General News

Wildewood owners celebrate 30 years in community

June 6, 2018

From left, Joey Shulman and Barry Siegrist laugh as they discuss their early years in the “greater” Maynooth area. The pair met in Toronto in 1981 and have been together ever since. They first settled in Maynooth after moving from Banff in 1988. This year marks the fifth anniversary of their Wildewood Gallery. It’s open every day in the summer and by appointment through the winter. / SARAH SOBANSKI Staff

By Sarah Sobanski

Joey Shulman and Barry Siegrist first settled in Maynooth 30 years ago. Back then the town was comprised of a general store, gas station and a niche arts community — a blink for travellers as they journeyed Hwy 62.

“If you had told someone 20 years ago Maynooth needed another gallery, they would have laughed,” said Shulman before looking to Siegrist to chuckle at the irony. They’re seated beside each other in the front room of Wildewood Gallery discussing the art gallery’s upcoming fifth anniversary with a Bancroft This Week reporter.

But Shulman and Siegrist didn’t start in the community as gallery co-ordinators. They started in hospitality with Wildewood Guest House — a bed and breakfast on Madawaska Road.

“And dinner,” Siegrist laughed. “A bed and breakfast and dinner.”

He explained tourists would come from the city late Friday night and they’d have to turn around and head back to Bancroft for a late dinner. So they had to make dinner too. That was back in 1992.

“We were the perfect hosts because I’m a morning person and Barry comes alive after 5 [p.m.],” said Shulman.

Named after the pair’s “patron saint,” Oscar Wilde, the B&B&D hosted more than 1,000 guests from all over the world between the early ’90s and 2011. Shulman said the guest house helped “spread the word” about Maynooth and convinced more than a dozen people to buy property in the area.

He noted however, the guest house wasn’t the only business helping build the community’s foundations.

“We have to recognize Bob and Carla Van Balen Walter,” he said before crediting them with purchasing the town’s two “anchor businesses” ­— its gas station and general store — in 1986 and starting the Maynooth Business Association, which would later become the Maynooth and Hastings Highlands Business Association.

Today, Shulman is one of four directors on the association’s board. With the association he’s helped inaugurate Maynooth Madness, Brighten the Night and the Maynooth Social Club, which hosted annual Cabin Fever and Beach Parties at the Arlington Hotel.

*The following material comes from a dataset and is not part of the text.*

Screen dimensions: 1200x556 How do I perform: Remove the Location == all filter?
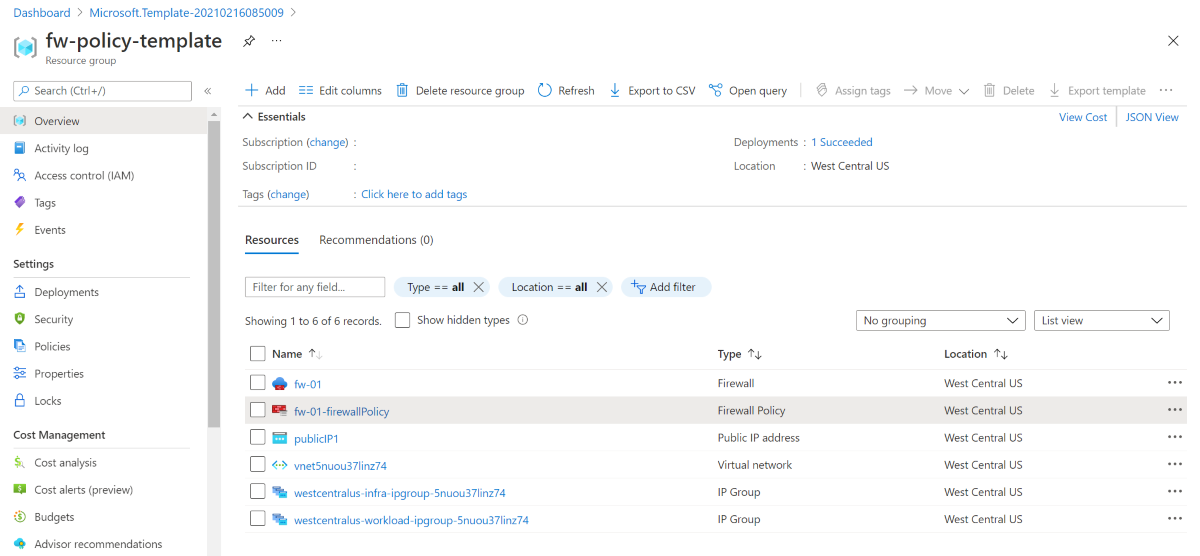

It’s not a surprise that so many of Maynooth’s most well known events have been supported by Shulman and Siegrist. They’ve been hosting community Pride parties for more than two decades, brought to fruition five musicals and have now supported more than a dozen artists at their gallery.

No wonder they opened Wildewood Gallery little more than a year after shutting down their guest house and moving into town. Shulman said they had plans to take a break and retire, but that might not be in their nature.

The pair purchased property on Maynooth’s main street in April 2012. The building in question had been vacant for more than 15 years and needed substantial renovations. The foundation was angled and collapsing in on itself. Siegrist said he’d always wonder if the house would still be there while on his way to continue renovations.

“Just a little bit every day,” he said. “This place has been I don’t know how many things.”

Shulman said their first dinners in the house felt as if they were having a “royal” affair. Where the gallery is now was their living and dining room. They’d have to holler at each other to pass the butter because their table had to be long enough to match the size of the front room.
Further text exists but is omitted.